In fact, just the year before, the Nuclear Regulatory Committee had informed the IEEE that within three years, by 1975, nuclear power plants around the country needed to set a standard for automatically testing their critical batteries or the NRC would provide its own testing standard. Until that time, there had been virtually no testing of batteries anywhere in the country. (Current NRC requirements call for testing of critical batteries every 18 months or with every refueling outage, whichever comes first.)
So, already active in providing testing equipment to power plants, Alber got involved with the IEEE in formulating the document that delineated how to test the batteries.
Up until that time, most people at companies relying on batteries for critical applications did not know much about how to test batteries or interpret the results.

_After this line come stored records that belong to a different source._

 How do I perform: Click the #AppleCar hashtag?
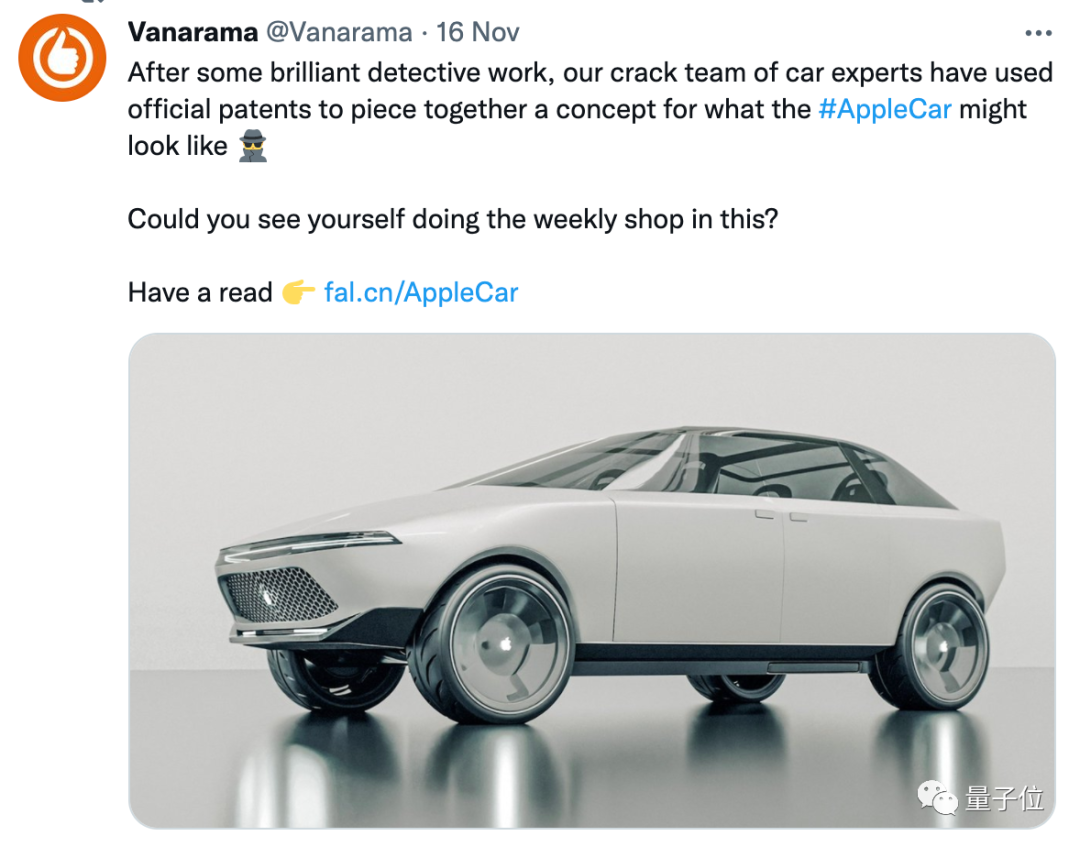coord(884,109)
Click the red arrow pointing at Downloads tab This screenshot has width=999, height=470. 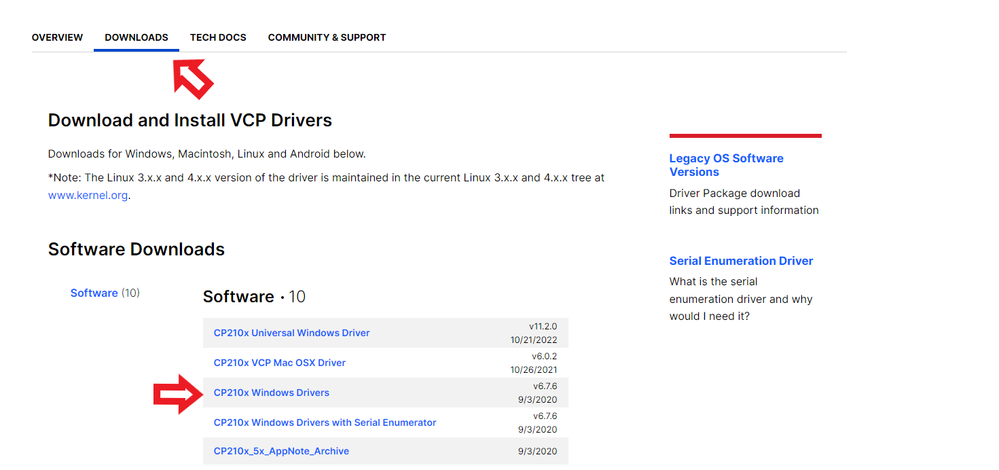point(194,76)
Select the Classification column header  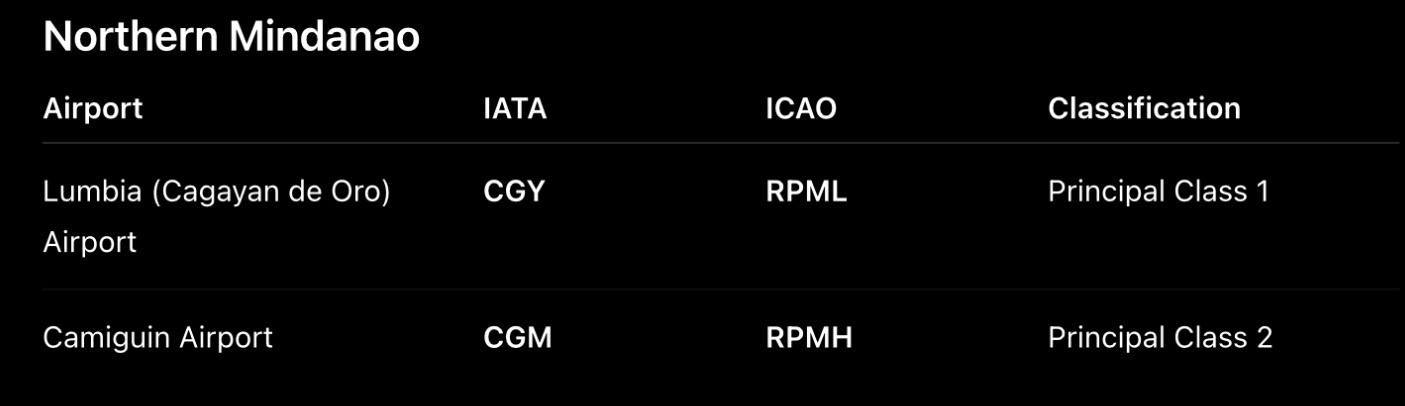pyautogui.click(x=1144, y=108)
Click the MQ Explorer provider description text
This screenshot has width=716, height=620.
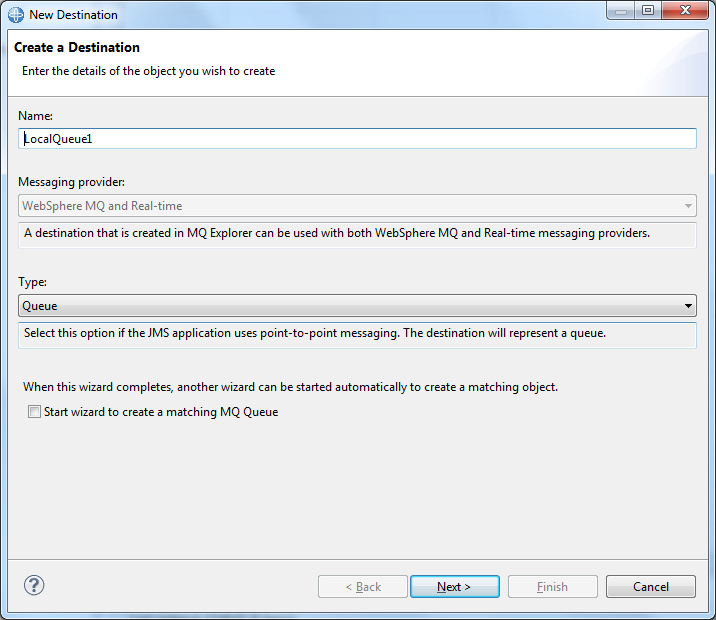[x=337, y=233]
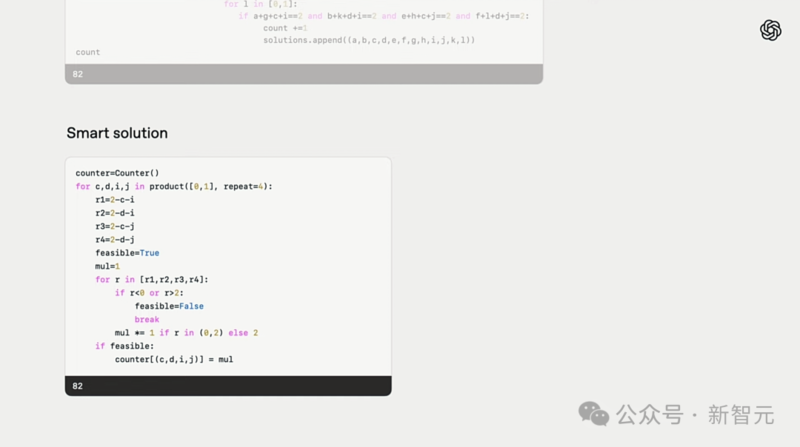The image size is (800, 447).
Task: Click the "feasible=False" statement
Action: (169, 306)
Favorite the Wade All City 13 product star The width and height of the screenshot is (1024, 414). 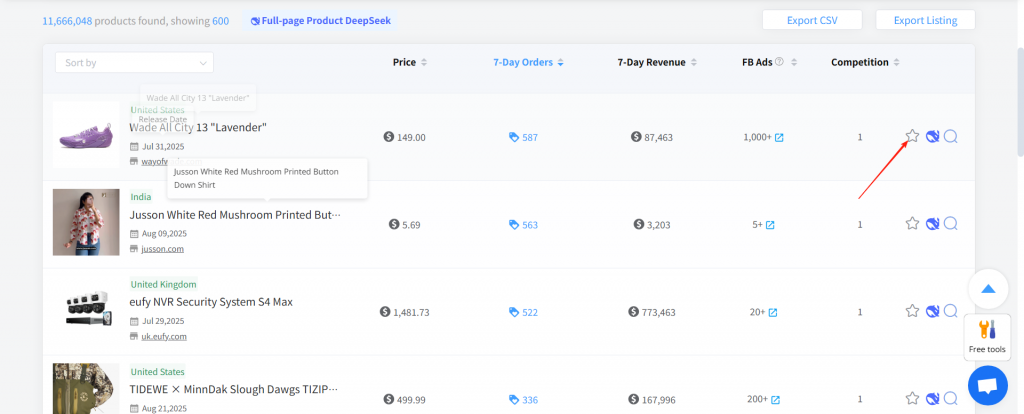pos(912,137)
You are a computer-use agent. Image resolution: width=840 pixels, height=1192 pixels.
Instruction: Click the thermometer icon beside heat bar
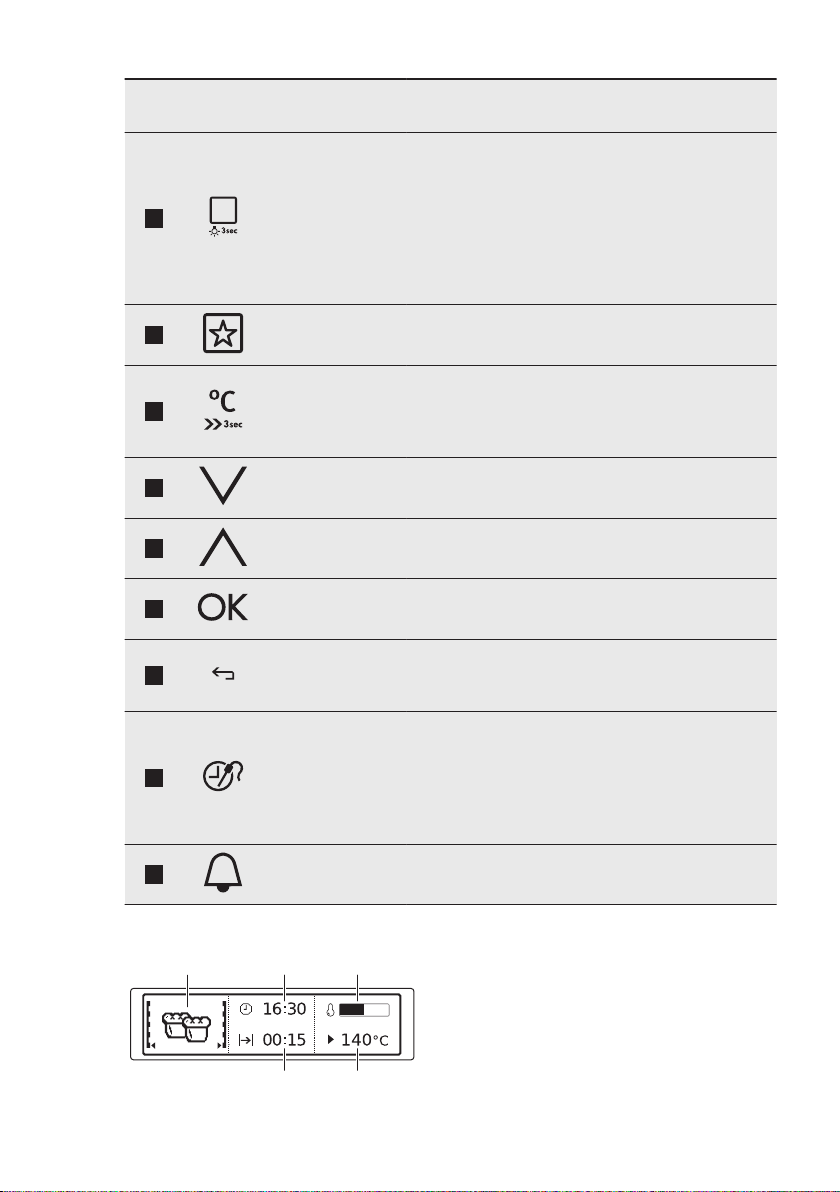[x=331, y=1010]
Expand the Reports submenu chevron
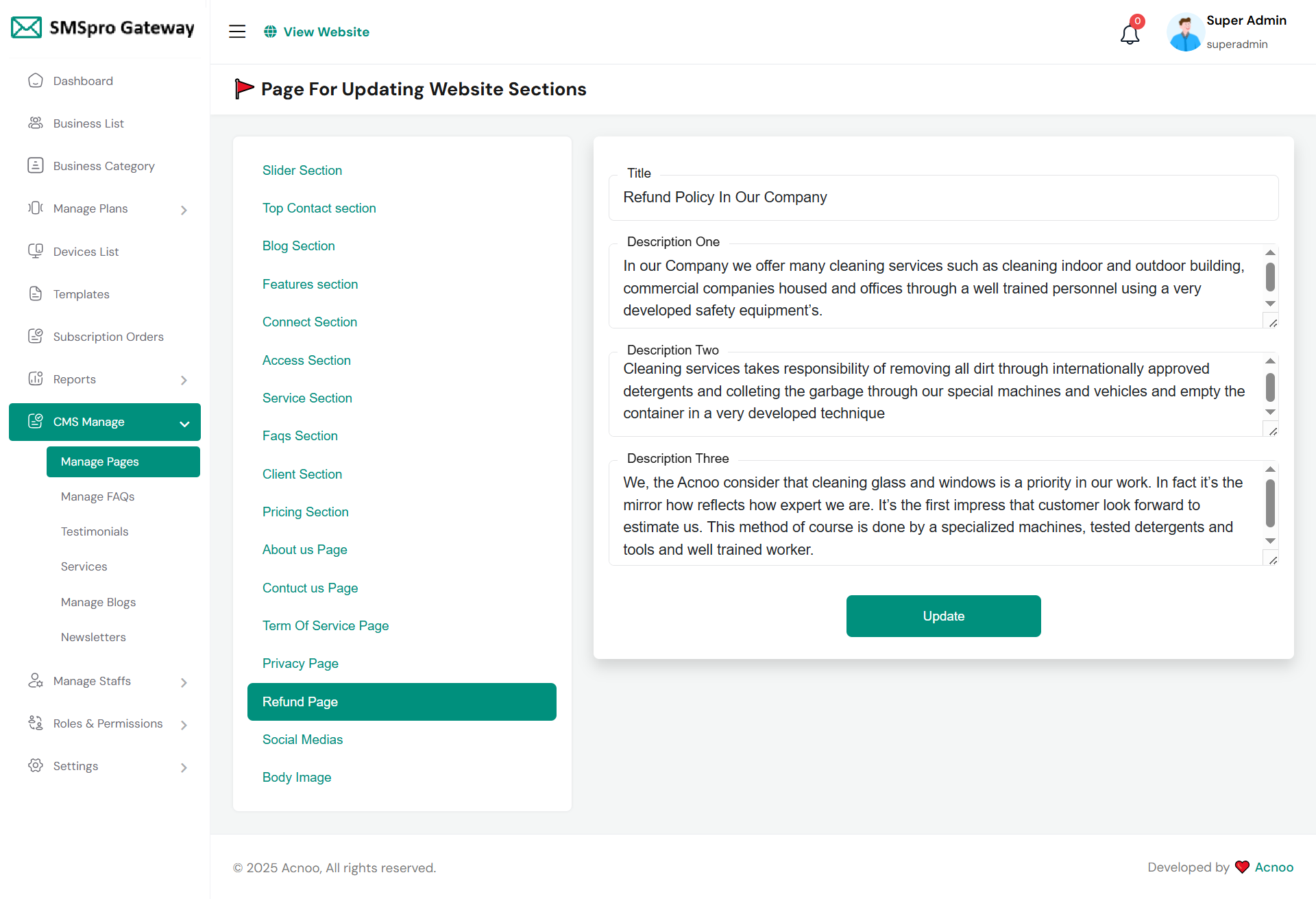This screenshot has height=899, width=1316. [184, 380]
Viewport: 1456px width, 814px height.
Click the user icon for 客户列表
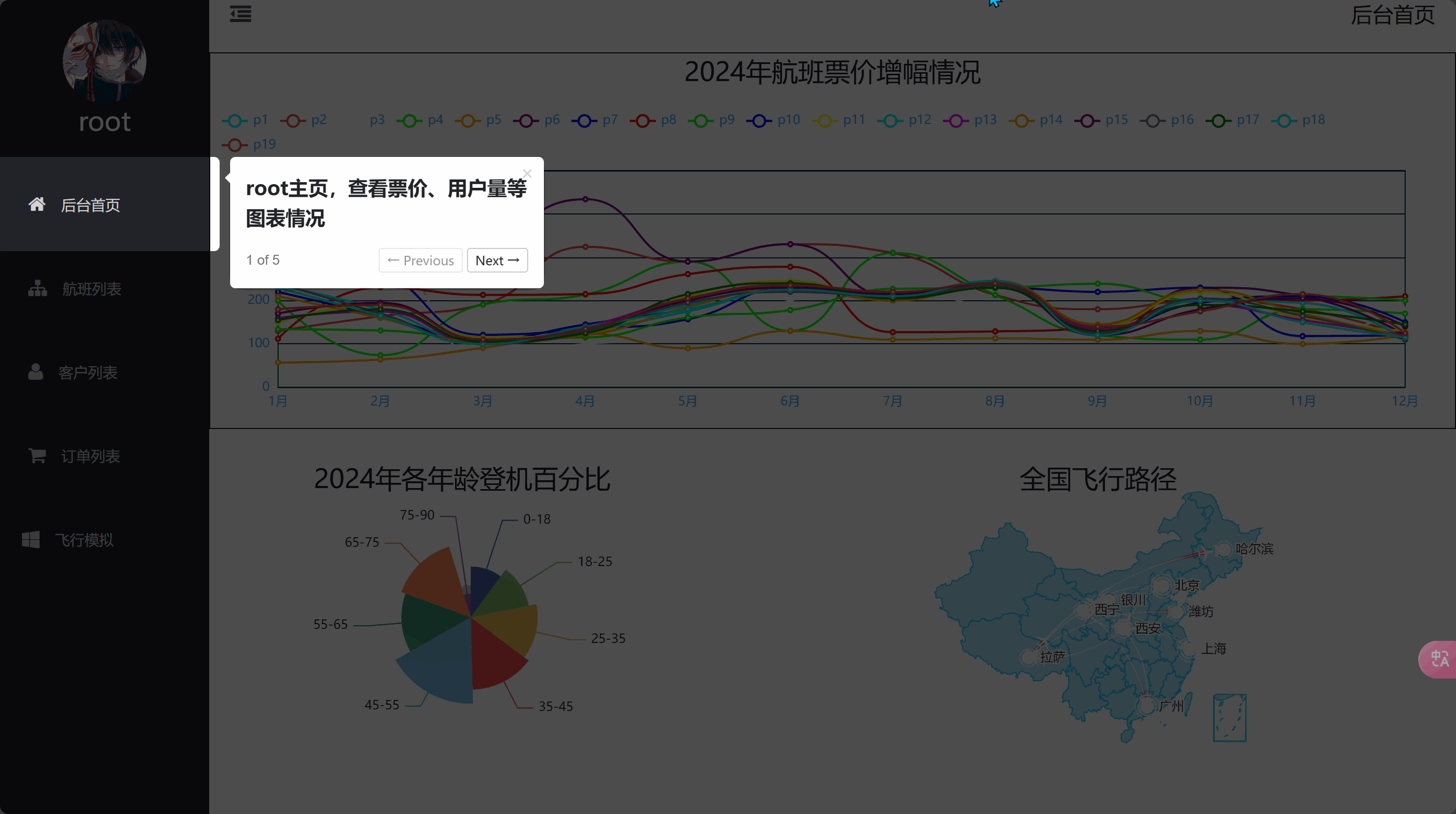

“Because we have always been an engineering-oriented company with an emphasis on doing things right, we decided to pursue all the different battery test applications that were available and during this process learned a great deal about how batteries work and how they fail,” notes Glenn Alb ér, the company co-founder and president. And what they learned, the company engineers soon realized, could be of value to telephone companies, data centers, and other facilities and industries that also rely on uninterruptible power supplies (storage batteries) for critical applications, and therefore developed products based on that knowledge.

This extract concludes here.